Tim had no choice but to take up arms with his brethren and begin making anti-Tom memes. “We Tims are ul-tim-ately a family,” he says. “You can disrespect your family as much as you please, but when someone else does, the gloves are coming off.”
Tim’s sentiment — banding together with other Tims merely because of his name — echoes what some digital sociologists deem “digital tribalism.” Essentially, the internet, once a great unifier, has divided us into “tribes” based on religion, political beliefs, race and even names.
“Group formation online depends on what platform people use,” explains Gina Longo, a digital sociology professor at Virginia Commonwealth University. “With Reddit and its various subreddits, people are looking for a content community without an interpersonal dynamic like Facebook. It’s anonymous and doesn’t require the human face in the same way that Facebook does. Themes, input and hot takes on particular issues are most important. That said, not having a human face to connect to makes it easier for things to become more toxic. And since we don’t see the person behind the post, it becomes easier to demonize who we don’t know.”
“The anonymity also can foster the call-to-arms you see,” she continues. “Those who troll or connect to more alternative movements find this a comfortable feature, especially in subreddits, which are awash in an ironic subculture that rewards trolling, racism, sexism and other -isms out there — all things that, again, thrive on anonymity.”

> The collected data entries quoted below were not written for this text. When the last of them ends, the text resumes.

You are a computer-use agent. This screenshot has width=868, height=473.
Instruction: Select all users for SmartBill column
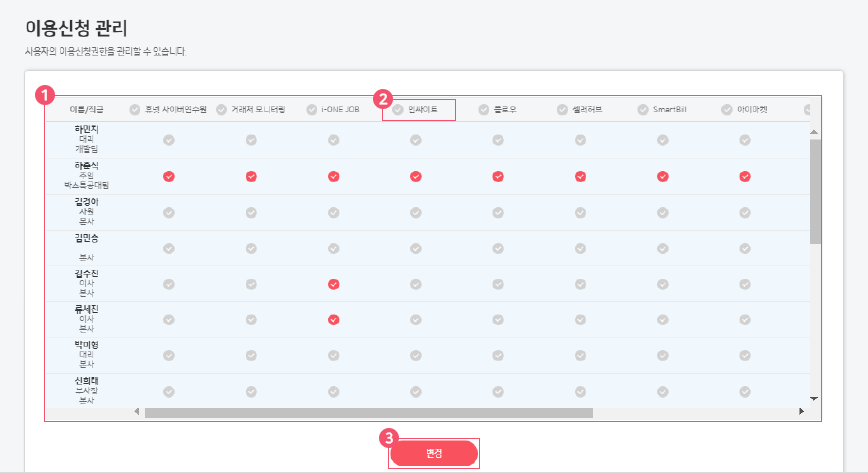tap(642, 109)
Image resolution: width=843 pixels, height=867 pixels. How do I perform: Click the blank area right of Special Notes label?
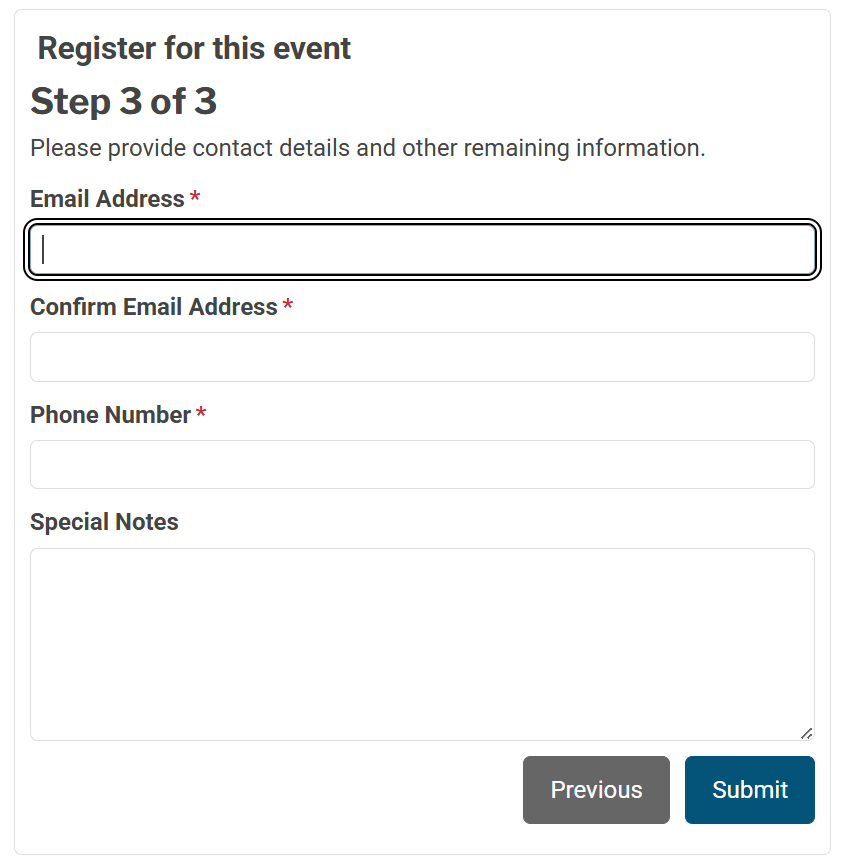[x=500, y=522]
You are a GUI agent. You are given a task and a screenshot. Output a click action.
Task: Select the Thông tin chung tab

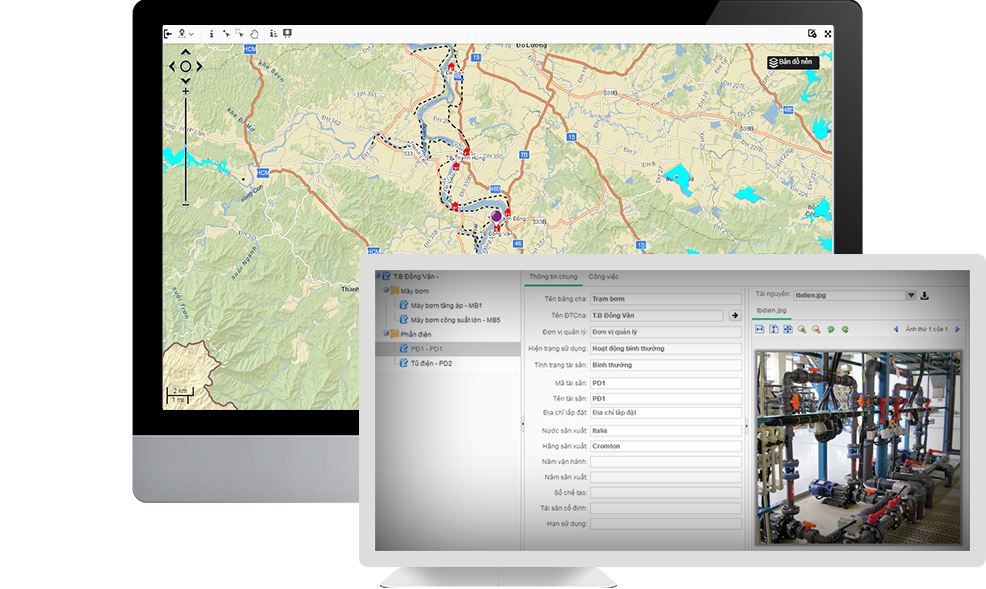coord(552,276)
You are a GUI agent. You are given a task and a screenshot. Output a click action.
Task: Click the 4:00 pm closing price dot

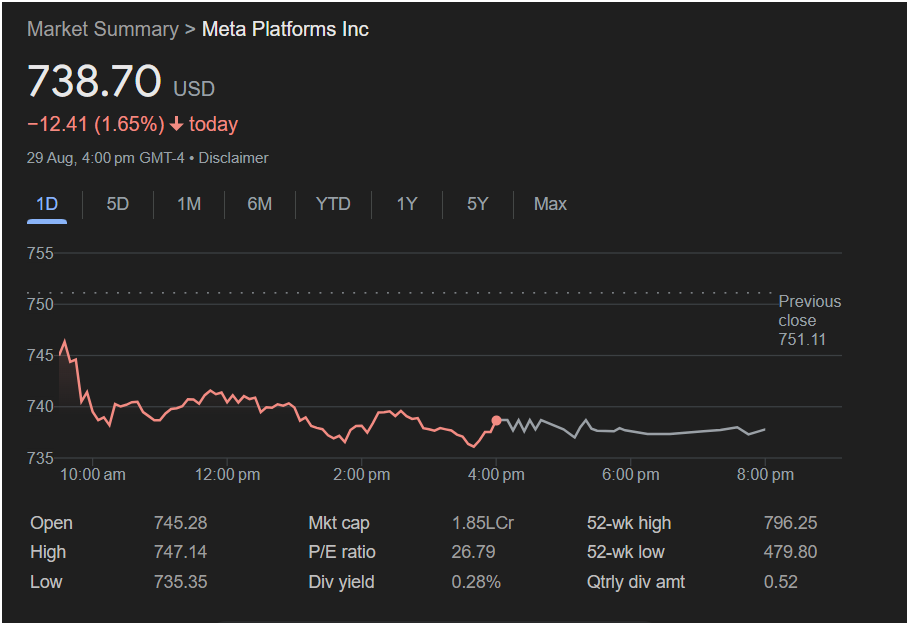[497, 420]
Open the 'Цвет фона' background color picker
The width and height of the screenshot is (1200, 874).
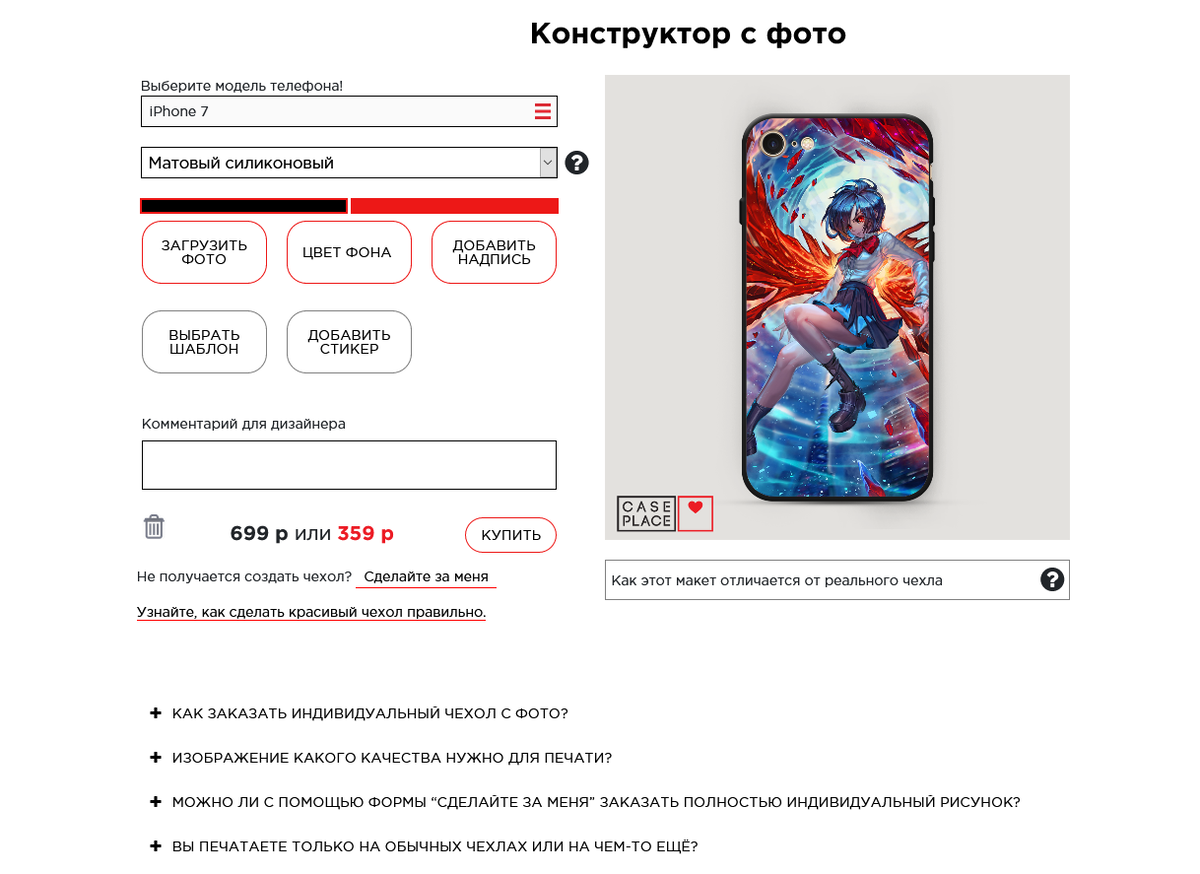pos(349,252)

“For a long time, I had a suspicion about Toms, but after but this recent conflict, I learned just how awful they truly are.”
All hell broke loose when a post in the massive r/AskReddit subreddit (25 million subscribers and counting) asked, “What are some REALLY REALLY weird subreddits?” One of the top comments linked to the ongoing conflict between r/Tim and r/Tom.
“The r/AskReddit post shone a large spotlight on the war,” says Juzt_Tim, the ambassador of r/Tim Alliances. “For a long time, I had a suspicion about Toms, but after this recent conflict, I learned just how awful they truly are.”
As thousands of non-Tims and non-Toms flooded into the warring subreddits, the two factions continued to battle. Paranoia spread, memes lit up the skies, olive branches were denied and both sides began reaching out to other name subreddits for allegiances. “After a thorough review of r/David, I deemed them worthy of an alliance with r/Tim,” Juzt_Tim says. “r/David hadn’t yet taken the side of the Toms and were looking for an ally.” (One might think r/Jim would be a natural ally to r/Tim, but the Jims seem to have their own issues going on — and eventually became a target themselves)
In all the chaos, even more name subreddits were uncovered. “Then, they began to make their own allegiances. Soon after, r/UnitedNames began to grow,” Juzt_Tim explains. He feels compelled to add the obvious: “r/UnitedNames is like the United Nations but for names. In it, you’ll find posts about wars between other subreddits and which names have alliances. r/Tim is now a member of UnitedNames, but r/Tom is not.”
As a UnitedNames member, r/Tim has found both protection and reinforcements. Because if r/Tom acts up and declares war on r/Tim again, they’ll now feel the wrath of r/David, r/Chris and r/Cody, too. It also brought the war to a close. “It was a decisive victory for the Tims,” Juzt_Tim proudly informs me. “The same user who posted the original declaration of war came back and made a new post, saying it was a light-hearted joke that went too far.”
“Although I was sad to see such an abrupt end to the war,” he adds, “I realized that it was for the best. For many had taken the joke too far and ruined the event.”
Nonetheless, Thomas the tomcoat remains in hiding. The Toms wouldn’t be happy to find out his true identity, he says. Plus, he believes the war is far from over. “There have been discussions of peace,” he tells me. “But there have been just as many about war. Without clear leadership brokering a peace deal, the Tims and Toms are just militias. No side will win, surrender or make peace until that happens.”